Yahoo. Loving them again…alone

Regulars to BRANDEblog know that I have had a love hate relationship with Yahoo since the days I registered BRANDEMiX.com (love) to the time when they lost our website and all the files on our ftp site. (big hate.)

But in California at the leadership conference, when I had a great convo with Carole Mahoney, I was feeling the love again. I might be the only one.
Back in September, Yahoo launched Start Wearing Purple” campaign.

The campaign, centered around the web portal Start Wearing Purple, includes features like “Purple Picks” – a daily series of links to things which the Yahoo team has deemed Purple-worthy.

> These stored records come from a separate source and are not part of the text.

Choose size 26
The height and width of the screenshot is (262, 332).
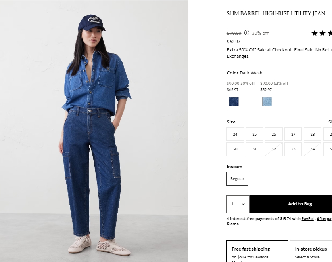274,134
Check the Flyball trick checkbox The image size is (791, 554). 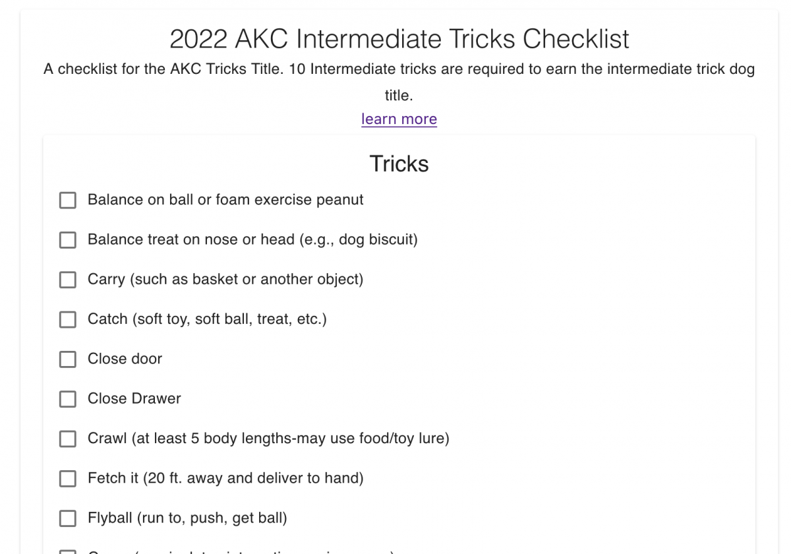[68, 518]
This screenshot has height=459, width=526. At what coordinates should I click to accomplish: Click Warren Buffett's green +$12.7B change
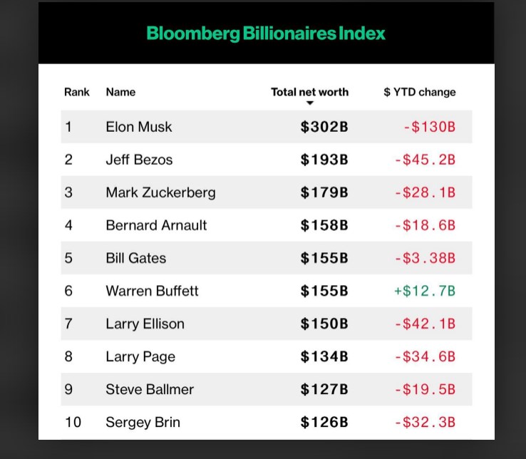tap(425, 291)
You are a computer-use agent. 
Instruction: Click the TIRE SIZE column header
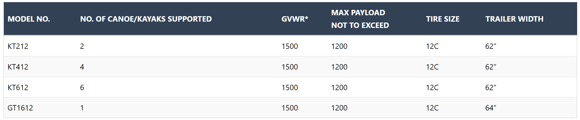click(443, 19)
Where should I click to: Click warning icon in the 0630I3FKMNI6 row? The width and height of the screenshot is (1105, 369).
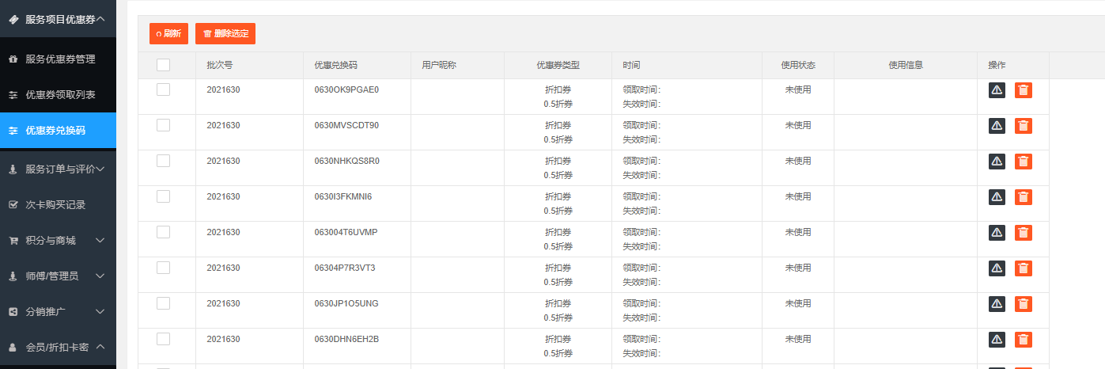997,197
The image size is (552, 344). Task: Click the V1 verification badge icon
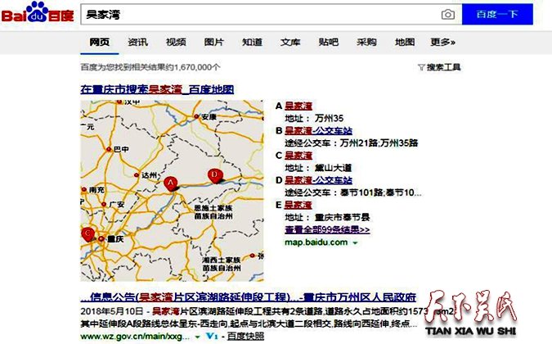[x=210, y=336]
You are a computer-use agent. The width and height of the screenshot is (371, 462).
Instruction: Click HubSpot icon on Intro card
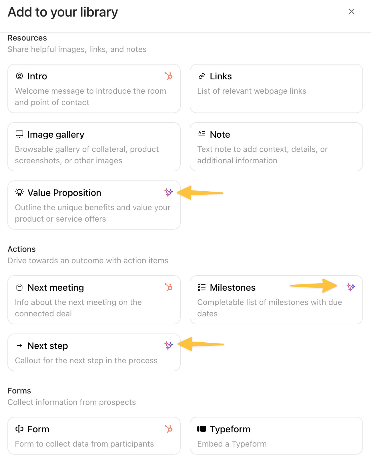tap(169, 76)
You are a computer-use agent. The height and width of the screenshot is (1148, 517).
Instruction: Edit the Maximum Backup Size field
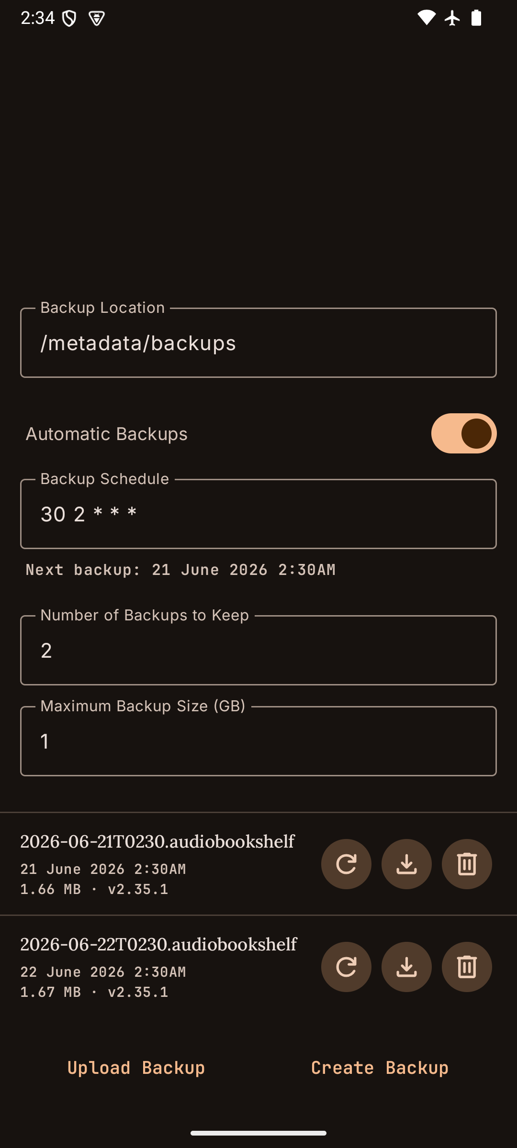pyautogui.click(x=259, y=741)
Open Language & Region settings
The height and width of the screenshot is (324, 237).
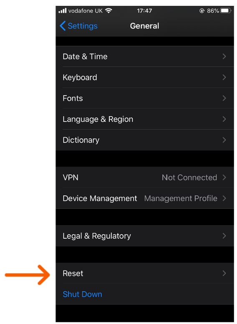(x=145, y=119)
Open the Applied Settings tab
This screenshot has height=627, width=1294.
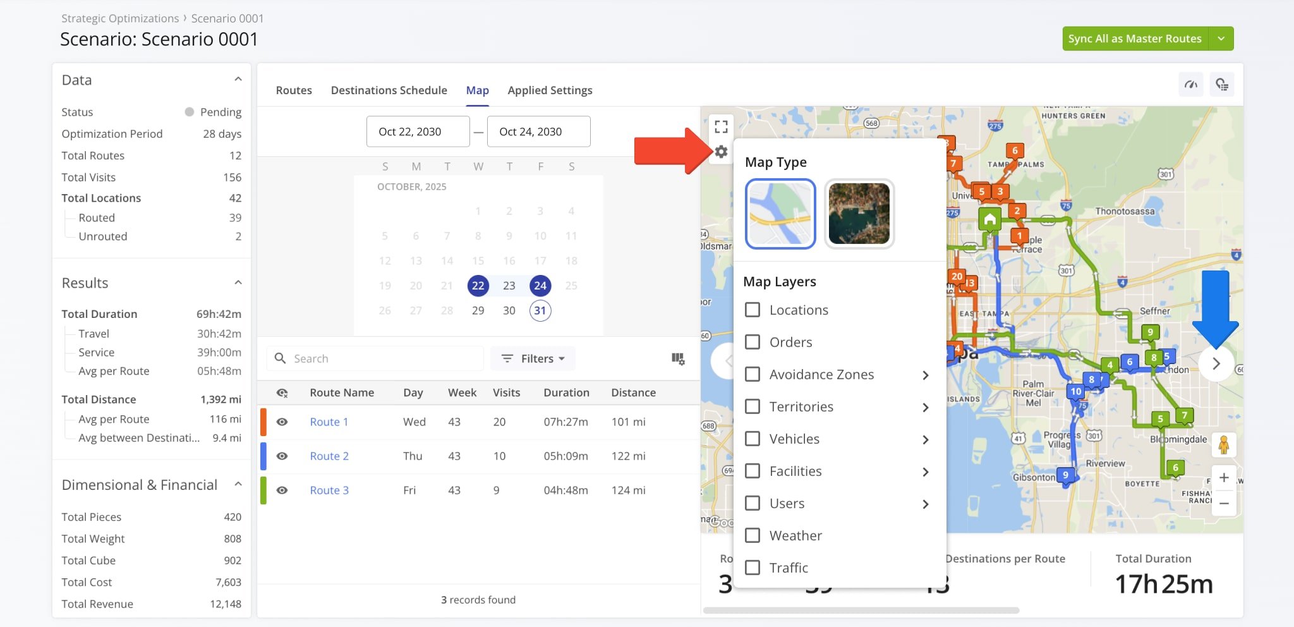(550, 90)
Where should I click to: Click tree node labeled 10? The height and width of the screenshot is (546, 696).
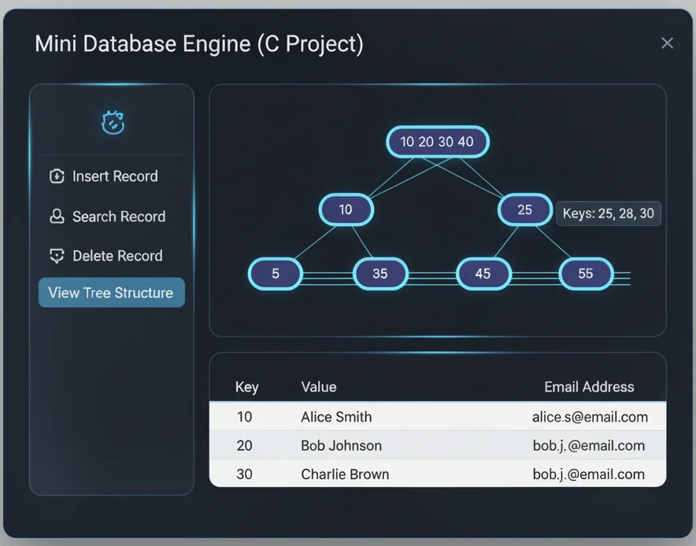346,210
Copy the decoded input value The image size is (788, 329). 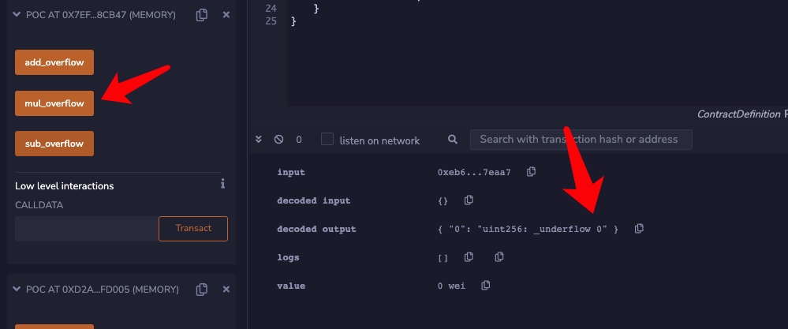click(x=469, y=200)
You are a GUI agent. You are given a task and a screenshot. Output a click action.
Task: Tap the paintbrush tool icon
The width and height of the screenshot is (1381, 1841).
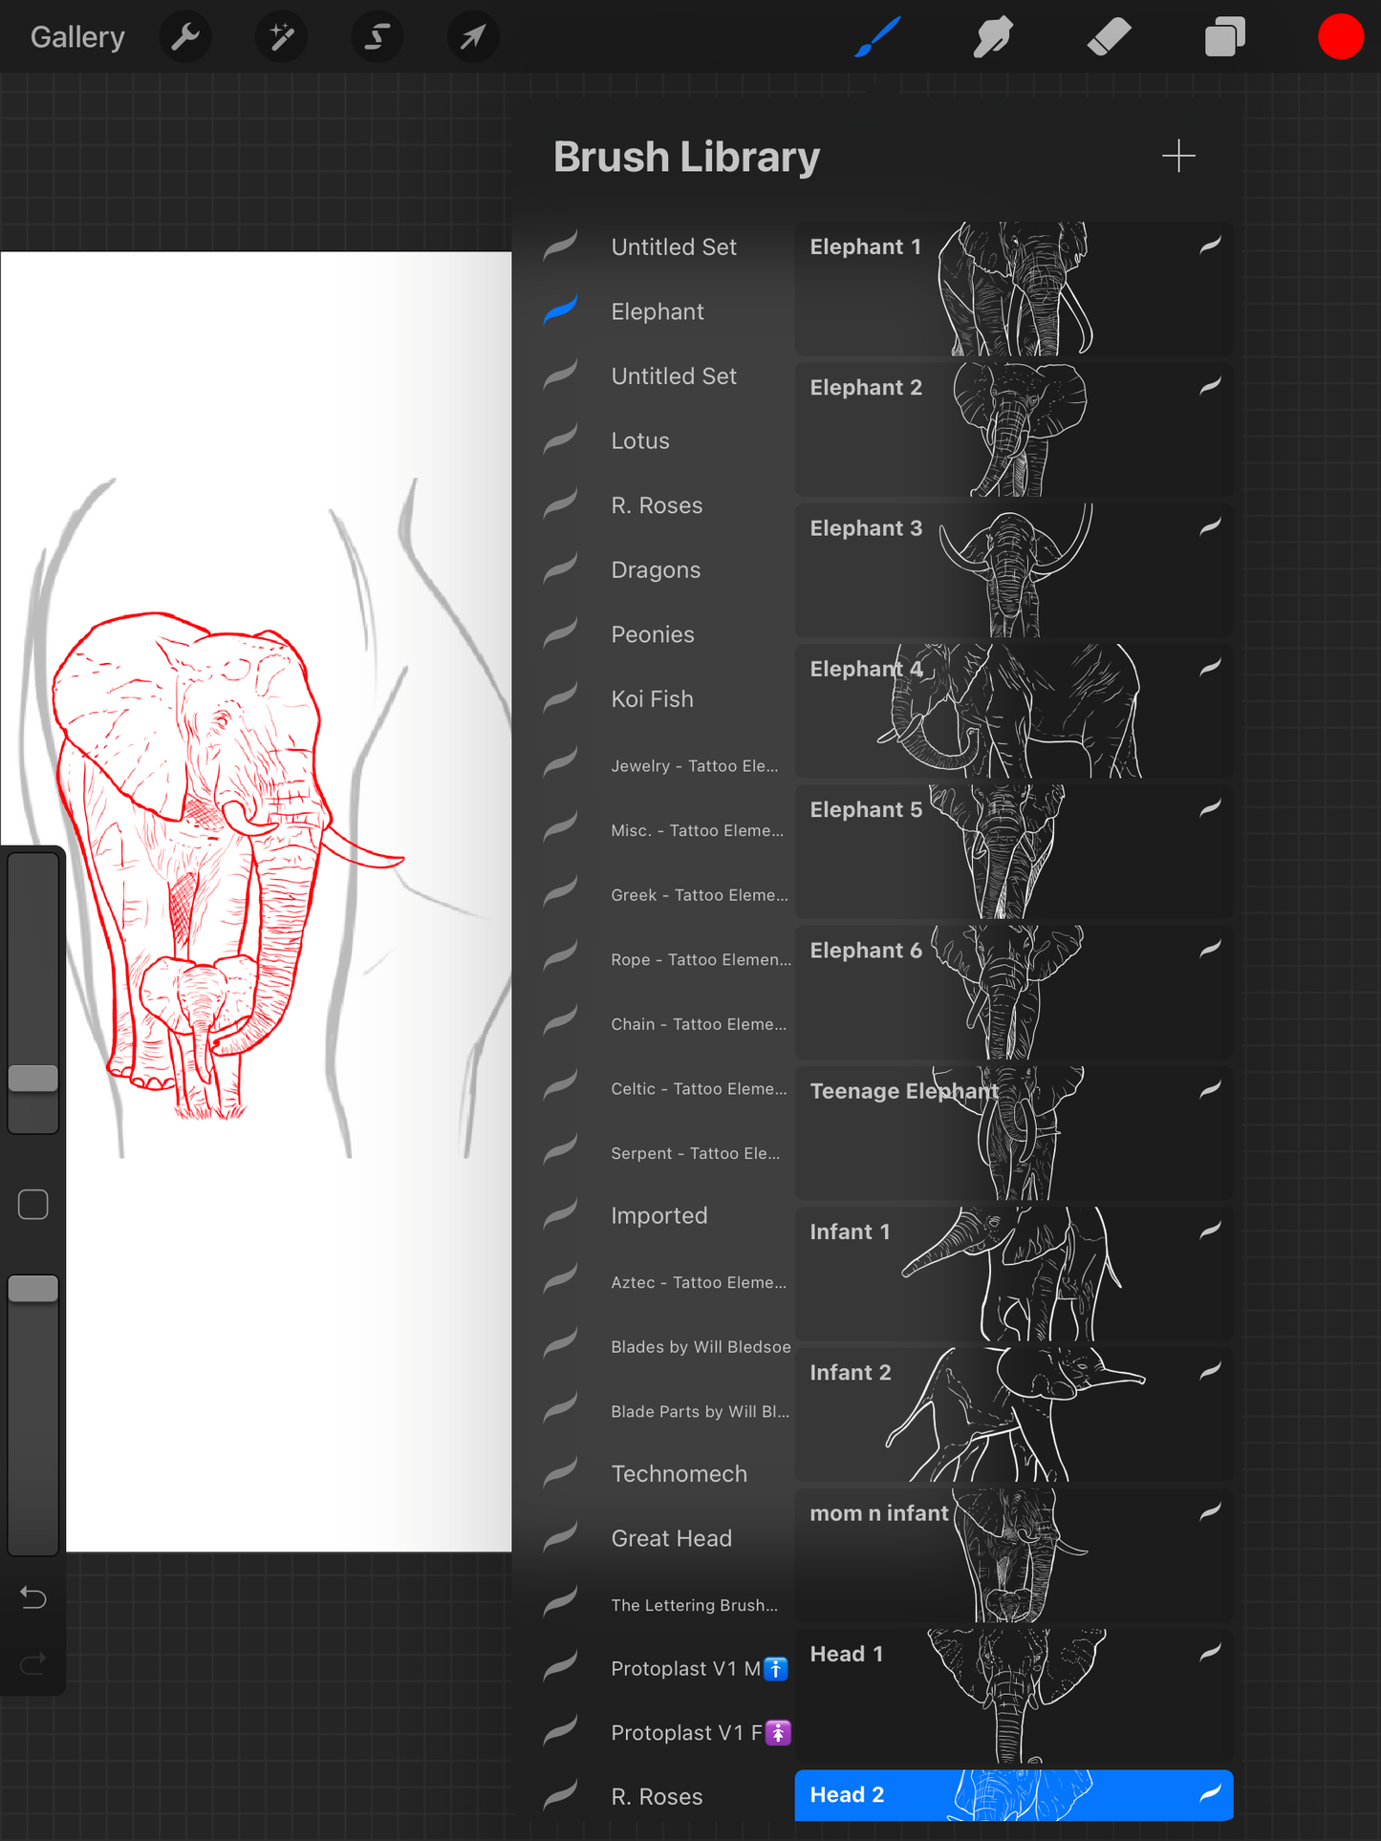(x=877, y=37)
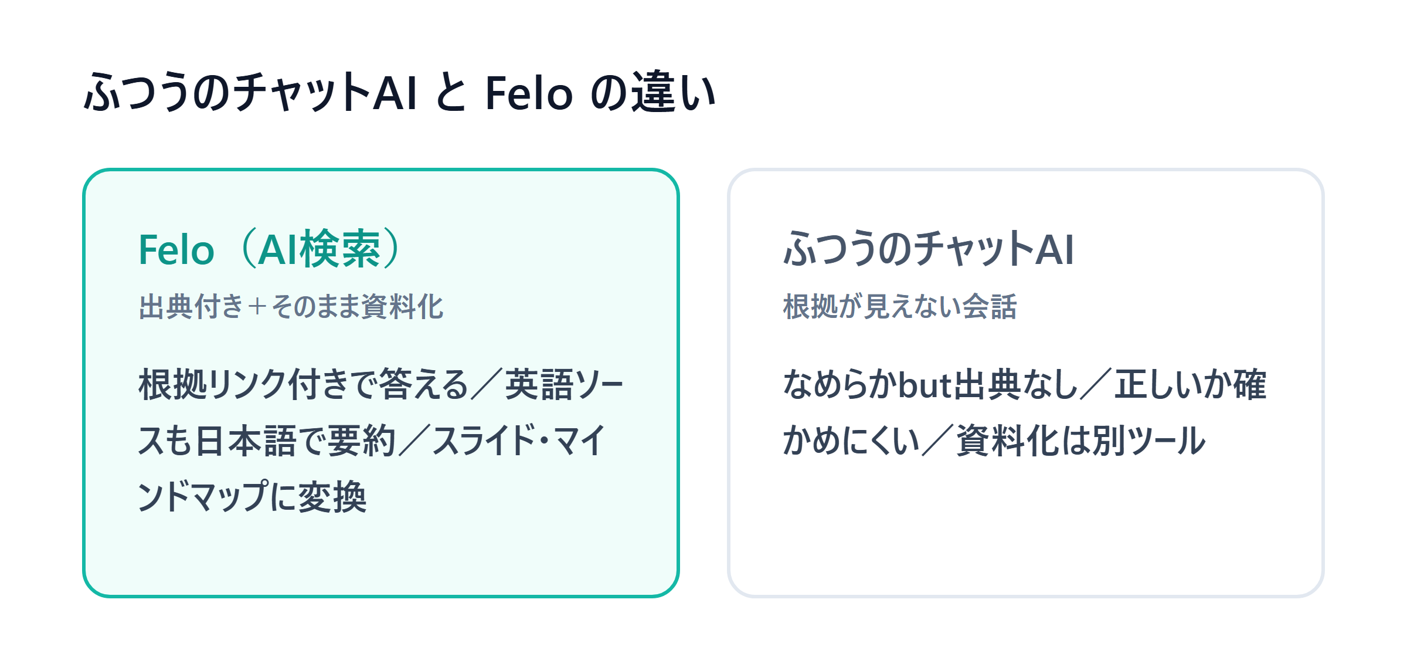Click the empty lower area of right card
1407x657 pixels.
point(1025,528)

There’s also a special Flickr Account celebrating all things purple. And over at Purple Pranks, you can watch a few bizarre setups led by Improv Everywhere’s Charlie Todd. Highlights include an elevator full of people singing a song about their favorite color whenever a stranger walks in.

Integration:

1. They’re encouraging people to Start Wearing Purple.
2.Yahoo! for Good, their community foundation, is disbursing grants to deserving people through a programme they call Purple Acts of Kindness.
3. They’ve set up the Yahoo! Purple Photo Booth on Flickr to celebrate images of all things purple.
4. They’re selling Yahoo! Purple T-shirts on the company web-site.
5. Through the Yahoo! Purple Pedals project, they have a camera on cycles that go around the city, which take a picture every 60 seconds, which in turn are tagged and uploaded to Flickr to document the bike’s journey.

Two months into the launch, the campaign seems to have failed. Comments around the net are cynical, sarcastic and disparaging:

  • A website created for the campaign features a video of various grungy-looking people, including Yahoo CEO Jerry Yang, wearing purple and hollering.
  • Yahoo’s marketing department should spend all its time explaining to Internet users why they should use Yahoo instead of its competitors.
  • What’s tragic about that is that the brand Yahoo is trying to create isn’t particularly attractive. Look, it screams, we’re so desperate to be seen as kooky kids, we’re willing to hit our top executives in the face with rubber balls!

Perhaps the real target of the campaign is Yahoo’s own employees. Morale is in the dumpster at its Sunnyvale headquarters. “Bleeding purple,” Yahoo’s longtime catchphrase for displaying loyalty to the company, has come to refer to the endless exodus of employees. Wearing purple may boost the mood of longtime Yahoos. But it will hurt recruiting for those outside the cult. What adult wants to work at the company which still hasn’t figured out what it wants to be when it grows up?